Once I saw good results with my .clinerules prompt, I even started trying 4.1-mini for some tasks. Despite the instructions, unfortunately it still lacked agency, thorough step-by-step thinking through a problem, and being able to resolve it. What it was good it were small things like fixing no-unused-vars or other simple linting issues.
Agent hierarchy and tooling
I think we’ll soon see a rise of tooling around a more efficient use of agents and models. I’d love to see a distributed, parallelized workflow where:
Smarter model (e.g. GPT 4.1) is creating very small, very granular tasks
for simpler models (e.g. GPT 4.1 nano)
This could improve costs dramatically. We can also imagine a world where context window is managed automatically once it reaches a certain threshold. The agent can store current progress in a memory bank, reset everything, and resume from scratch, only keeping relevant information at hand. Cline is already thinking about this: they just released /new_task command that lays foundation for it. I found that it needs some tweaking to be effective but it’s a promising start.
The real context window
Speaking of context window, perhaps one of the most important charts that was shown in 4.1 announcement is how the model accuracy degrades with context window. Announcing “1M supported context window“ means nothing if your performance is at 60% after just 128k input tokens!
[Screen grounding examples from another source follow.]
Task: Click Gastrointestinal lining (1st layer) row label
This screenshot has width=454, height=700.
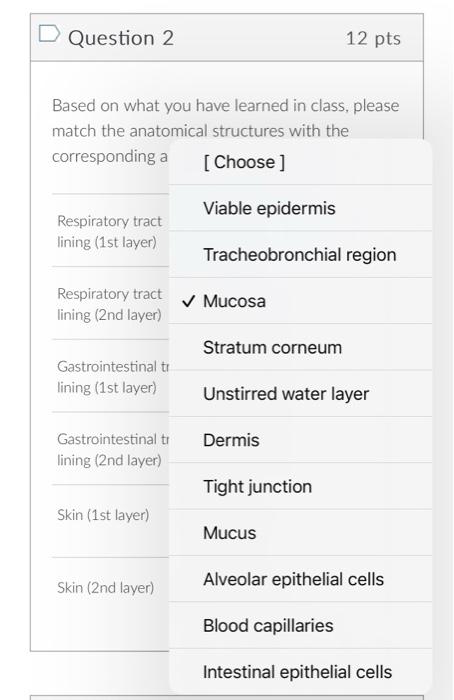Action: click(112, 377)
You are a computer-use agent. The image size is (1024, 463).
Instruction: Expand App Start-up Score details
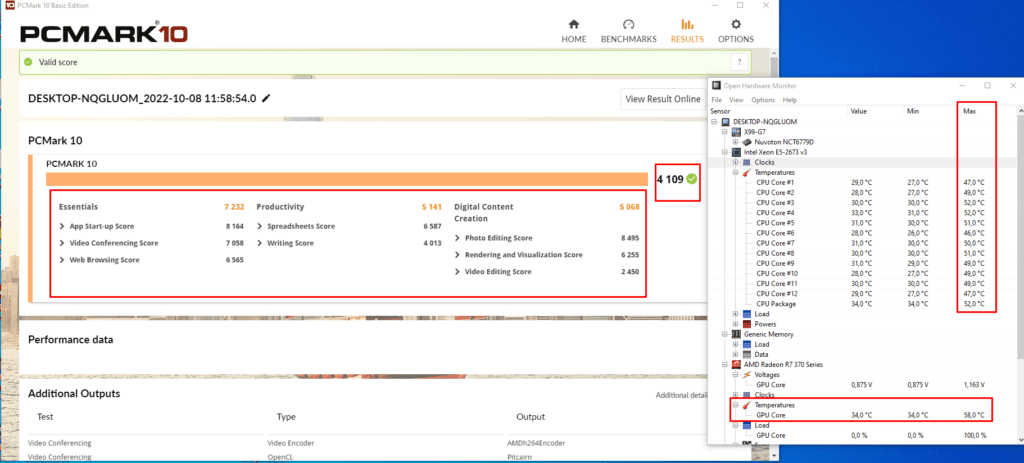pos(63,226)
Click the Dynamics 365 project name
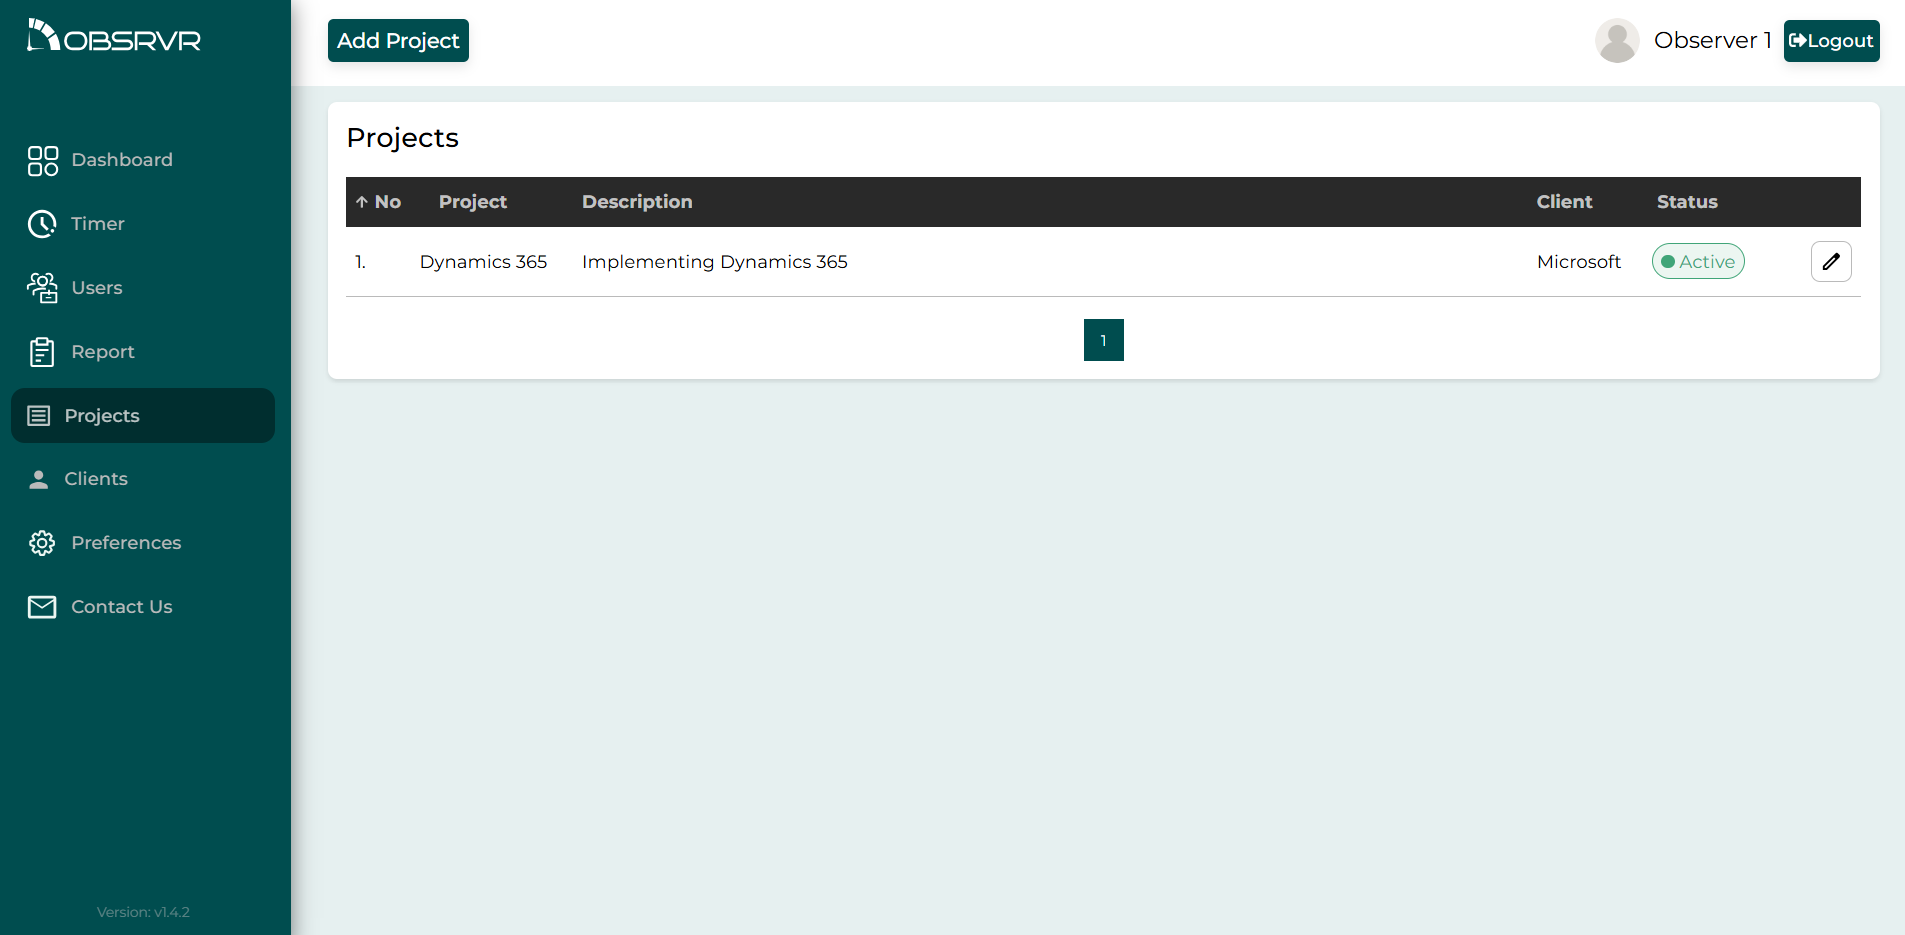1905x935 pixels. [483, 262]
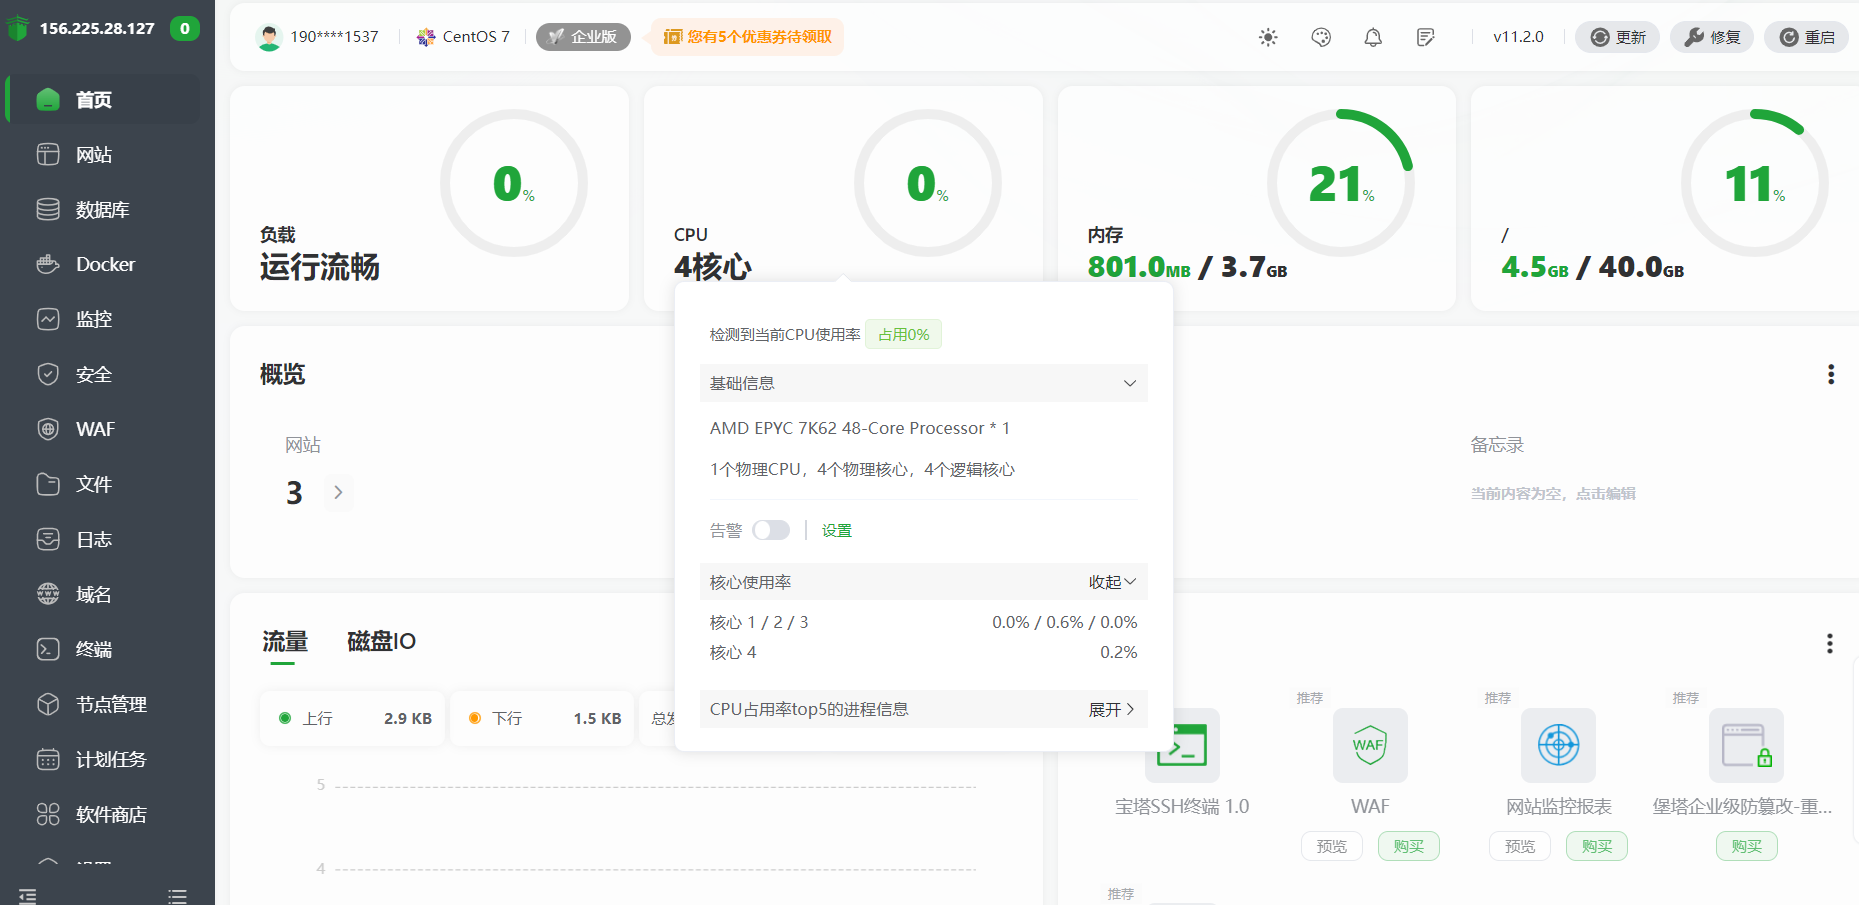Click 收起 to collapse core usage details
The image size is (1859, 905).
pos(1110,581)
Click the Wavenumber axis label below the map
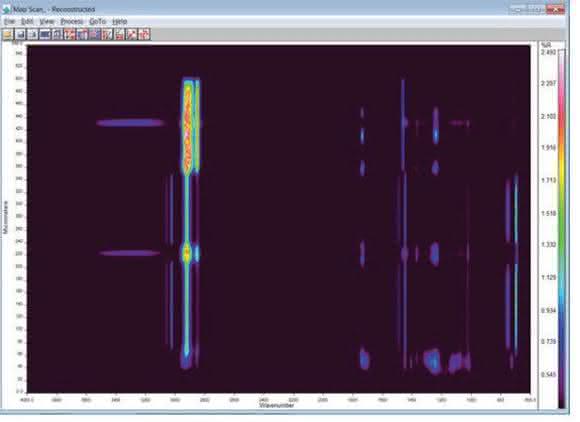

Other models also start to hallucinate long before reaching a context window, as shown in RULER: What’s the Real Context Size of Your Long-Context Language Models? Memory banks are important not just for cost reason but for performance as well.
Production ready app in few weeks
This week also marks a month of working with Cline and my app is now ready! I’ve done some heavy refactoring — switched to BetterAuth which involved database changes. This wasn’t doable with vibe coding but Cline still wrote all of the code with heavy assistance. You can now edit/delete/log scores and the UI correctly changes for time vs. rep vs. load -based ones. The app has light and dark modes. It works on mobile by presenting a very different list-based view:
I was able to quickly add import/export features, and even created adjusted performance levels based on workout difficulties, which themselves were inferred with AI :)
The 70% problem that
talked about is true. AI is making me extremely productive but there are many times I have to step in and ensure things go on course. One day I spent few hours trying to vibe my way through a popover not having correct styles. No amount of prompting helped and I was getting frustrated and confused, burning through more and more tokens. Then I opened DevTools and started digging through classes, quickly noticing that they take no effect. What?! Then I saw that an element was rendered at the end of a <body>. By intuition, I immediately dragged it into a main container… lo and behold, the styles applied as it was now part of a theme “context”.Of course it’s just a matter of time until agents can use DevTools to perform the same debugging and find the same issue. We’re not quite there yet but we’re quickly approaching it.